Responsible Pet Owners
Being a responsible pet owner is more than just bringing home Fido. Similar to bringing home a newborn baby, new pet owners will need to practice patience, dog training and commitment. Here are tips for being a responsible pet owner:
Pets do not know their given name; and they will be curious. This means that they will wander off to explore their new environment. Pet IDing/dog chipping and collaring is critical during the first few weeks to guarantee that pets do not run away.
Regular Vet Care
Keep your pets up-to-date with shots and vaccines and follow their behavioral patterns. If your pet isn't "acting like his/herself" it's probably because something is wrong. Like humans, pets get sick, too; and annual visits to the vet are necessary for puppies. Senior dogs will need to visit the dog more often as complications arise or as owners feel is best for their pets - usually semi-annual visits are common.
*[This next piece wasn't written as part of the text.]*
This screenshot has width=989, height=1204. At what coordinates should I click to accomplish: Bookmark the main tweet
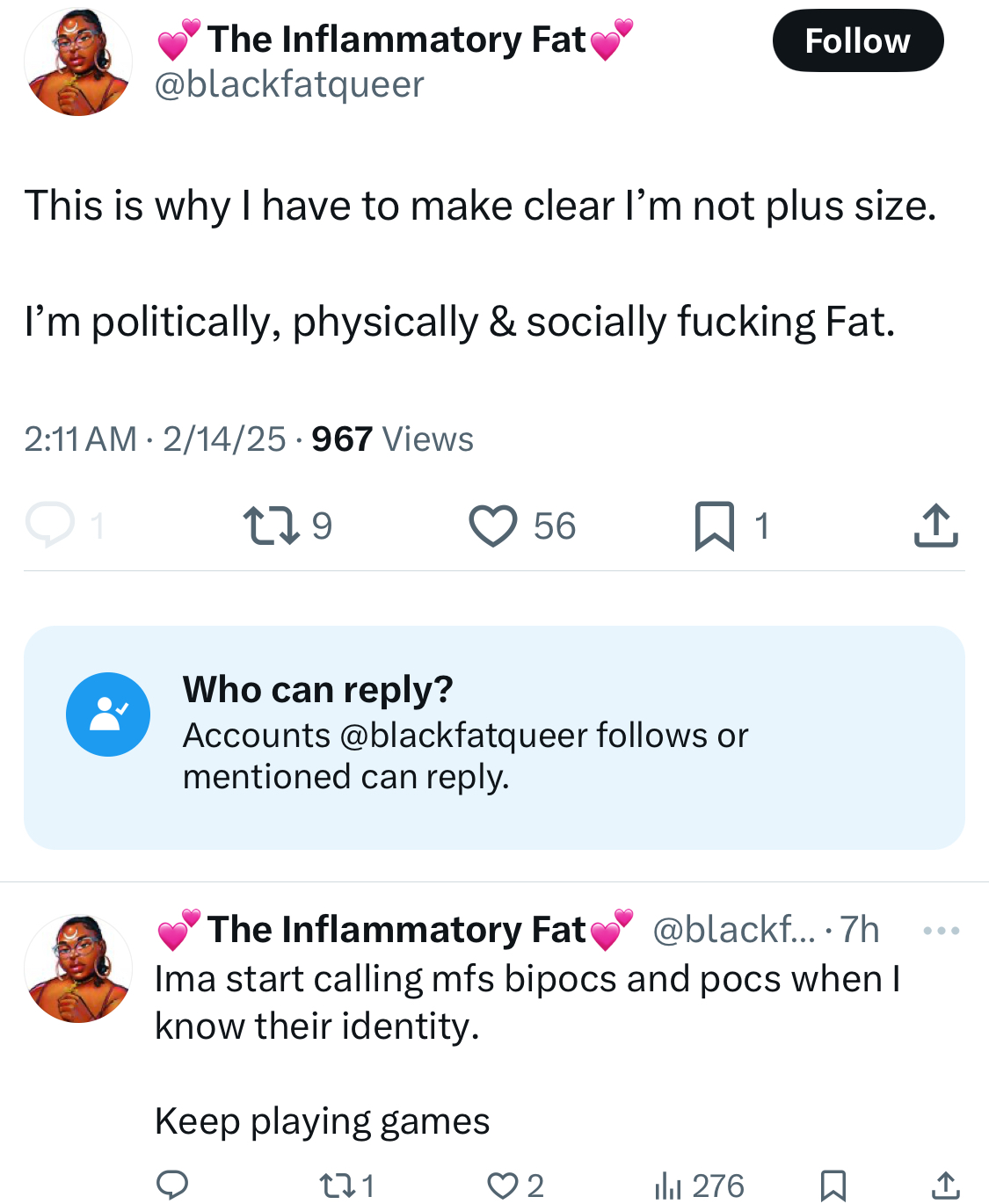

The combination of exercise and nutrition go hand-and-hand. Healthy pet foods provide proteins that will energize pets and help them stay lean and fit. As a responsible pet owner, it's important to read labels and know exactly what you are giving your pet to eat. Do not over-or-under feed pets. Give them the recommended food amount that a vet determines is appropriate. Overfeeding can lead to unhealthy dogs (overweight or obese --> causing arthritis, heavy breathing and other health complications.)
According to the Association for Pet Obesity Prevention roughly 56 percent of dogs and 60 percent of cats in the U.S. are overweight or obese. Dogs and cats require at least 30 minutes of daily activity to stay fit; and this can be easily accomplished with the help of pet owners.
Chase dogs and cats in the fenced-in backyard; throw a ball; or play Frisbee. Exercise is good for both pet and pet owner and will allow for bonding time.
February is Responsible Pet Ownership Month; and EasyPetFence.com encourages pet owners to spread the word about how to be a responsible pet owner.